For thirty years, Harvard trained psychiatrist, Dr. Peter Breggin has served as an expert in civil and criminal actions against the manufacturers of psychiatric drugs. His work has provided the scientific basis for the original combined Prozac litigation and label changes on many psychiatric drugs. He is also the author of "The Antidepressant Factbook.

Dr. Breggin says, "There is no evidence whatsoever that depression is caused by a biochemical imbalance."

He states that he is outraged, "that so many people have been damaged or killed by the effects of the false biochemical diagnoses and toxic medications."

Researchers say getting studies with negative findings on SSRIs published is like pulling teeth. For instance, it took 18 months to get a study published in the September 2006 journal, Public Library of Science (PLoS), that determined that SSRIs can cause some people to become violent and even homicidal.

Dr Healy and David Menkes from Cardiff University in Britain, and Andrew Herxheimer from the Cochrane Centre, conducted the study to determine the risk of violent behavior in people taking SSRIs.

Dr Healy reports that, "even though PLoS is braver than most journals and less influenced by industry than most, it still took close to 18 months for this article to appear."

"The hold up," he says, "is the journal - whether PLoS or BMJ being terrified of industry and a legal action against them."

"This stands in contrast" he points out, "to the good news about drugs which industry manages to get out rapidly in the best quality, highest impact factor journals, apparently authored by the biggest name academics in the field."

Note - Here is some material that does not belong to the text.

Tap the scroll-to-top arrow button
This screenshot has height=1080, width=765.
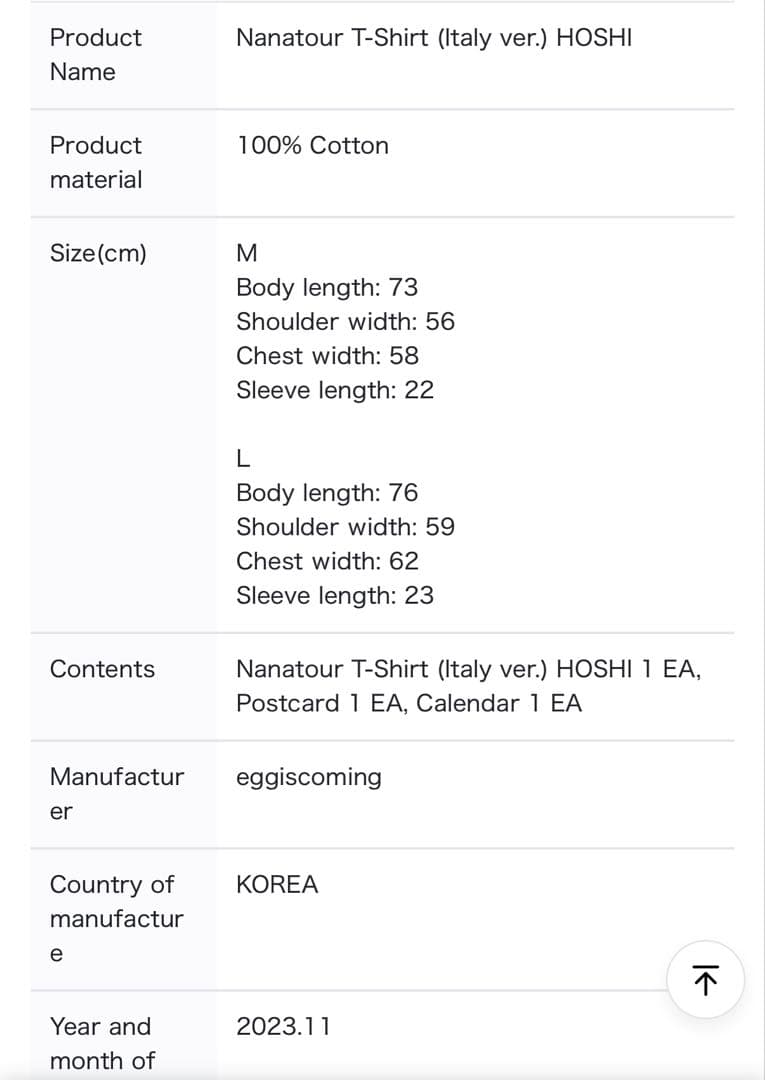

There are many other serious adverse side effects associated with SSRIs that never seem to make the headlines. A 1999 study showed a 200% increased risk of upper gastrointestinal bleeding for people exposed to SSRIs within 30 days of the diagnosis of upper gastrointestinal bleeding compared to people not on the drugs, according to the August 31, 2006 Health Sentinel.

In addition, the Sentinel said, 5 other published studies that examined an association between SSRIs and gastrointestinal bleeding all showed and increased risk. "In these studies," it reported, "the increased relative risk of gastrointestinal bleeding between SSRI users and non-users ranged from 50% to 260%."

In addition to all the revelations over the last decade about the harm that SSRIs are known to cause, many studies have shown the drugs to be no more effective than a placebo in treating depression across all populations.

Overall, critics say efforts to assess the risks and effectiveness of SSRIs have been stymied by the unwillingness of drug makers to make clinical trial available to researchers. However, in recent years documents have surfaced as a result of litigation that show the drug makers have known all the long that SSRIs are dangerous and ineffective.

Experts contend that the value of any drug must be determined by weighing its benefits against its potential risks and its capacity for harm. With SSRIs, Dr. Healy says the treatment effects are modest while the burden and costs of harm have never been defined.

Dr. Breggin notes that a comprehensive review conducted on all studies of SSRIs submitted for approval to the FDA, show that when the studies are taken as a whole, the SSRIs do not work.

A little known secret, he says, is that a drug company may perform twenty studies in attempt to show efficacy and as long as two studies show a positive effective, the FDA will approve the drug.

"If a drug company cannot massage their self-generated data sufficiently to obtain a positive result in two out of twenty clinical trials," Dr. Breggin notes, "the company’s paid consultants and employees don’t deserve to stay employed."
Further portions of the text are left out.